HOW TO COMPLETE THIS TASK => Your answer must be the records below repeated word for word, with no pictures in it.

MATERIALS PROVIDED =>
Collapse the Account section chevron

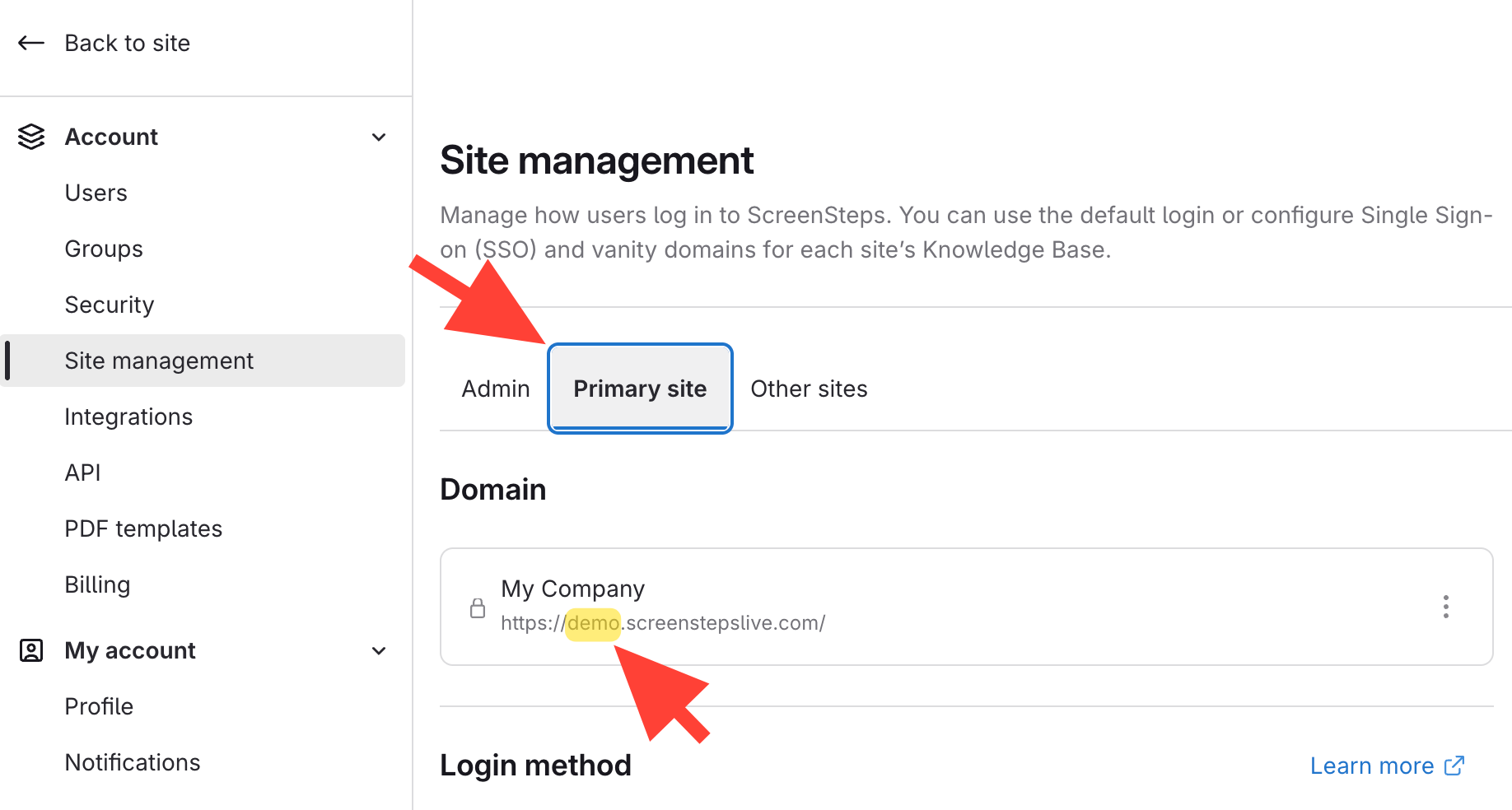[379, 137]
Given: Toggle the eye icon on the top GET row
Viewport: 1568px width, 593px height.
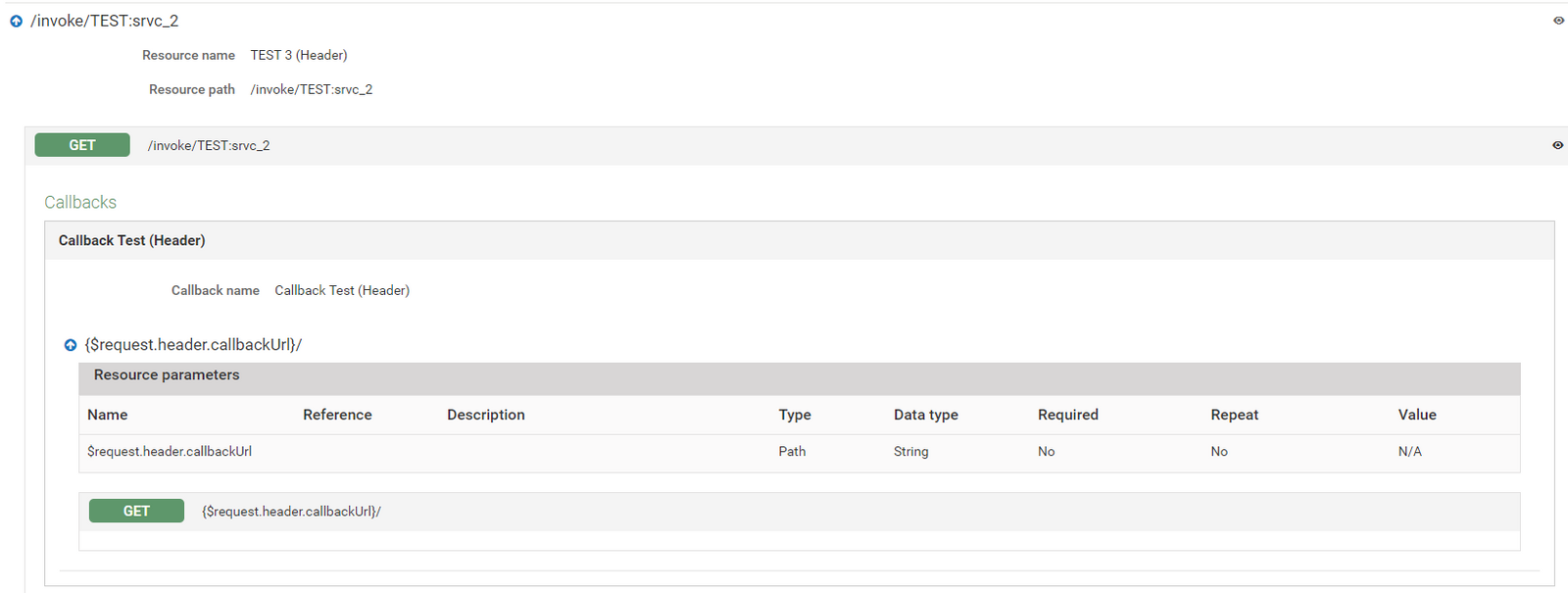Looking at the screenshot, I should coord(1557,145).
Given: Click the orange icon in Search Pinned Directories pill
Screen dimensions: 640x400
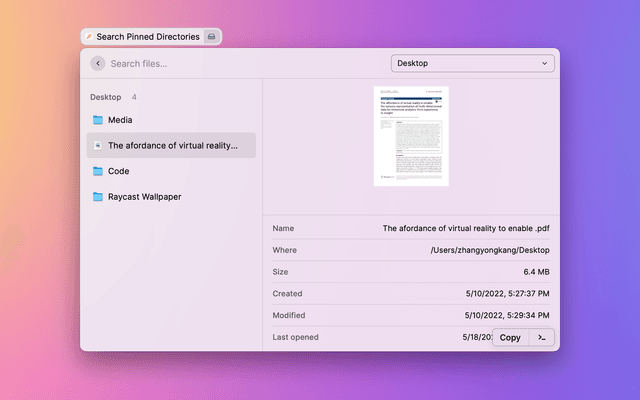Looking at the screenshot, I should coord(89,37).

ANSWER TO THE PROBLEM =>
Collapse the Account section chevron

[379, 137]
Given: Toggle the eye icon on the top GET row
Viewport: 1568px width, 593px height.
Looking at the screenshot, I should coord(1557,145).
Given: Click the orange icon in Search Pinned Directories pill
Screen dimensions: 640x400
Looking at the screenshot, I should coord(89,37).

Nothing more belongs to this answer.